### RECORD EXCERPTS
• • • • • • •

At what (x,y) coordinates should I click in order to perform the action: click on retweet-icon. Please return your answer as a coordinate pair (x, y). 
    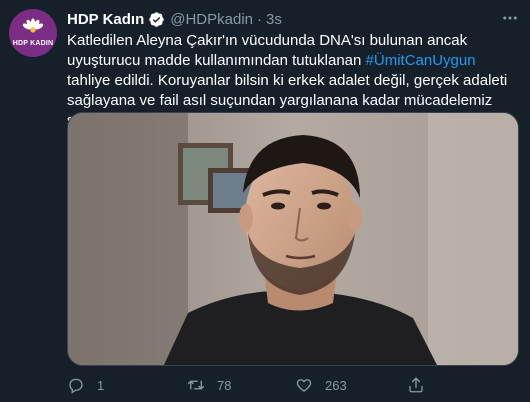
    Looking at the image, I should click on (196, 385).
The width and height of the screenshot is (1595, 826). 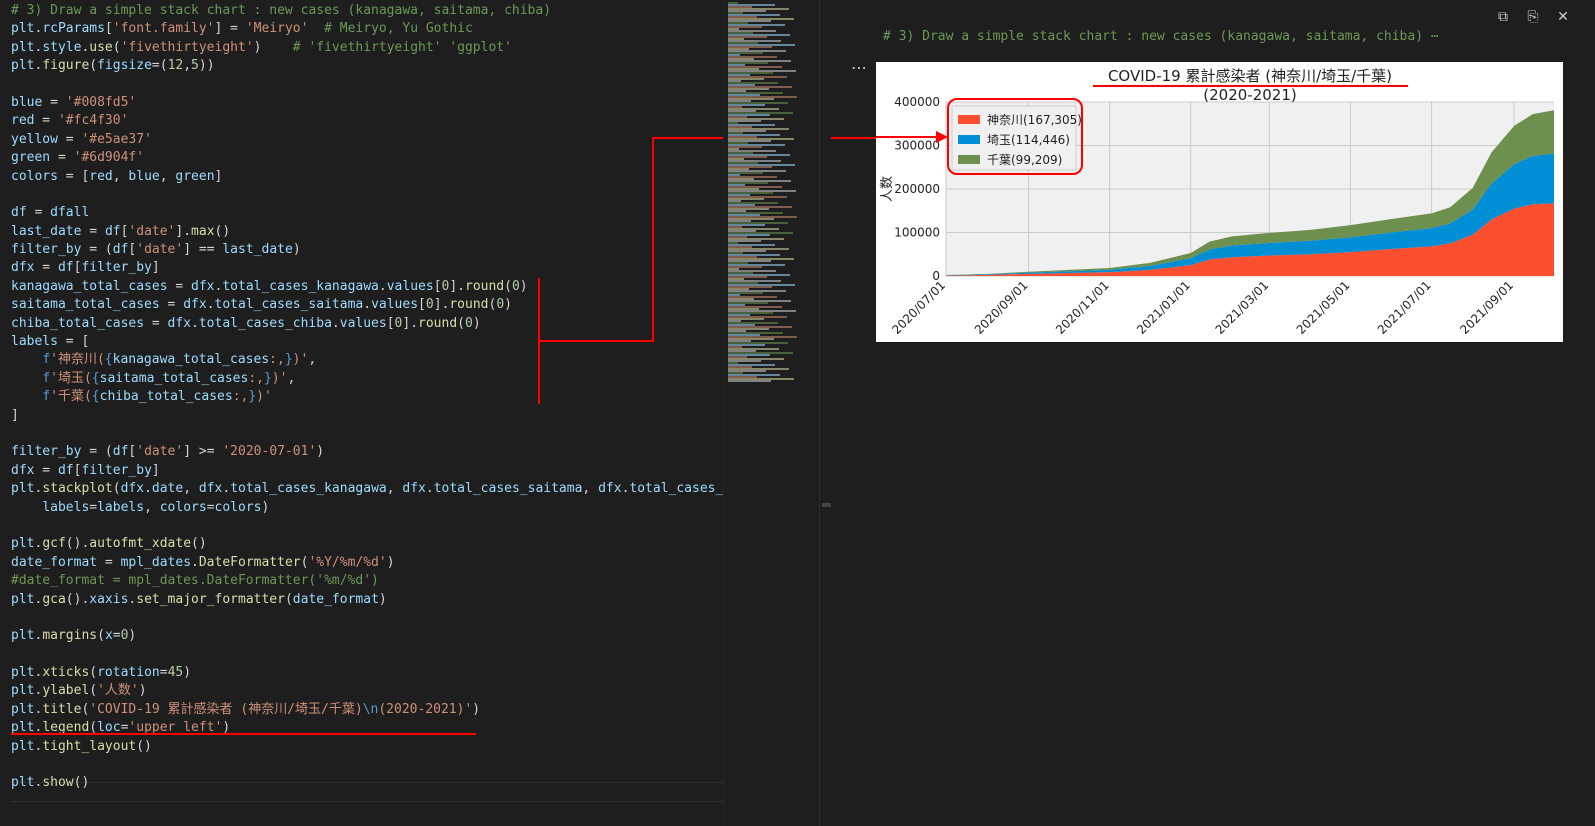 I want to click on more-icon: ⋯, so click(x=859, y=68).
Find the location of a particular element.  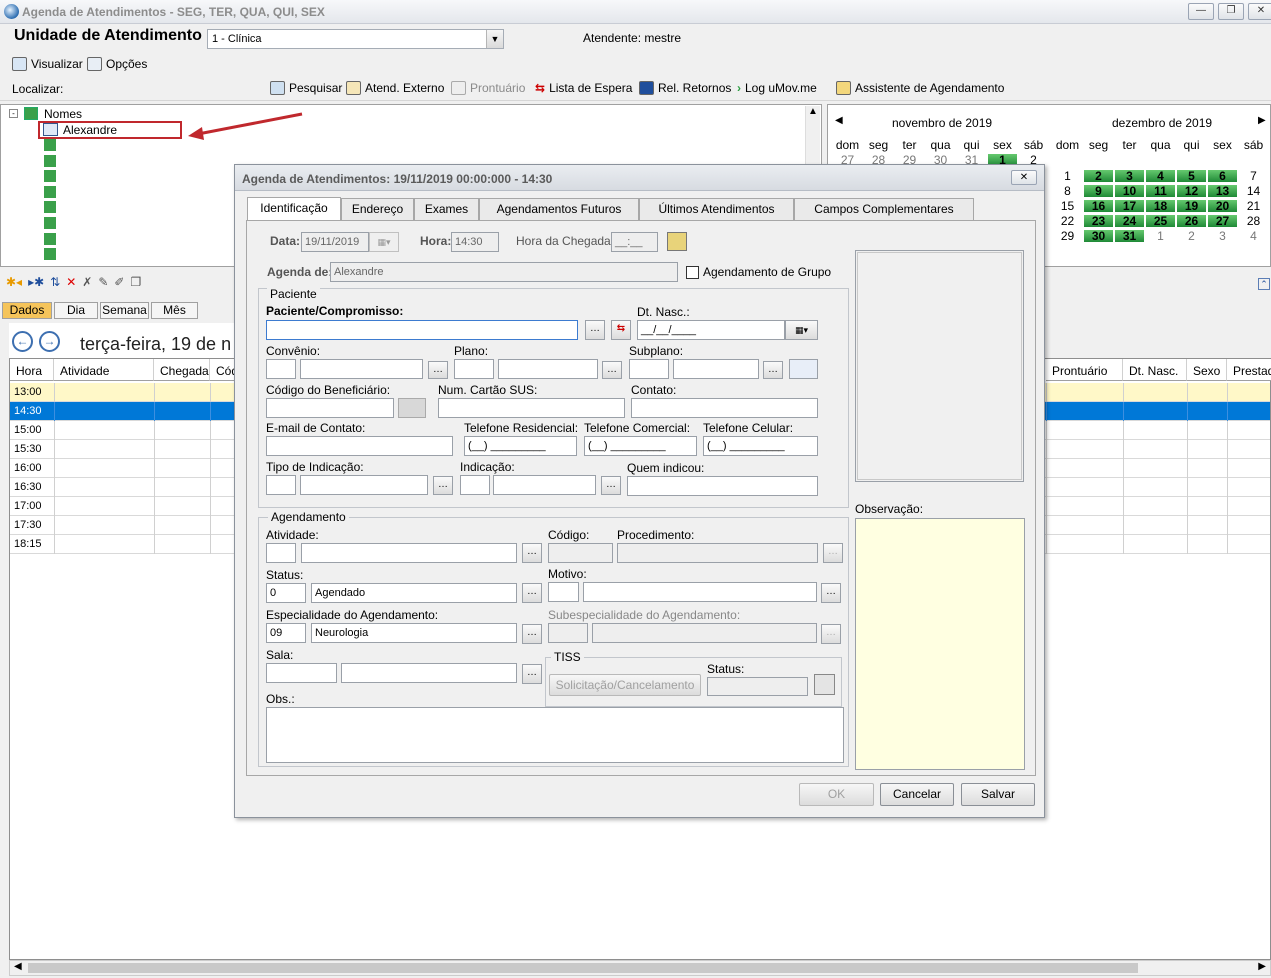

collapse-icon: - is located at coordinates (14, 114).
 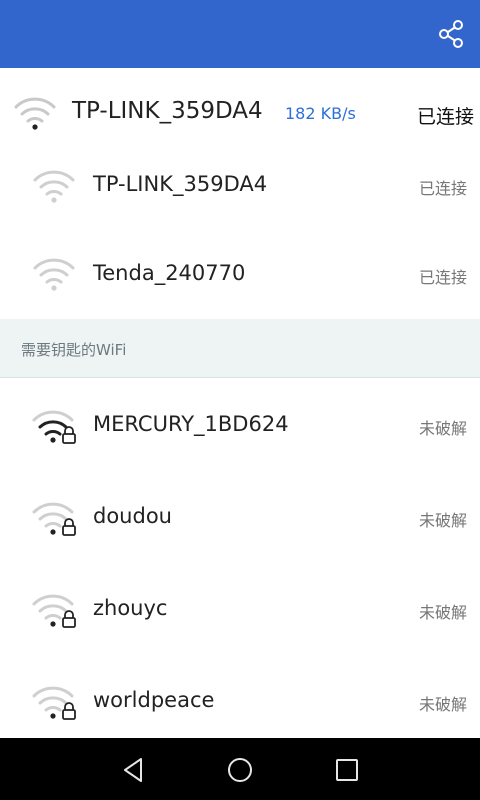 I want to click on network-ssid: Tenda_240770, so click(x=170, y=273).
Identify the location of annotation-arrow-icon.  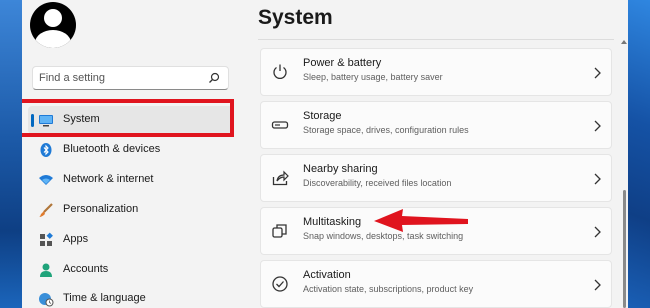
(421, 220).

• • • • • • •

### WHAT THE TASK REQUIRES
Copy out the lines from the one containing "I want to click on network-ssid: Tenda_240770, so" through the end of the lines, character for character, with the pictures left out.

### TASK RESPONSE
  I want to click on network-ssid: Tenda_240770, so click(x=170, y=273).
Identify the location of annotation-arrow-icon.  
(421, 220).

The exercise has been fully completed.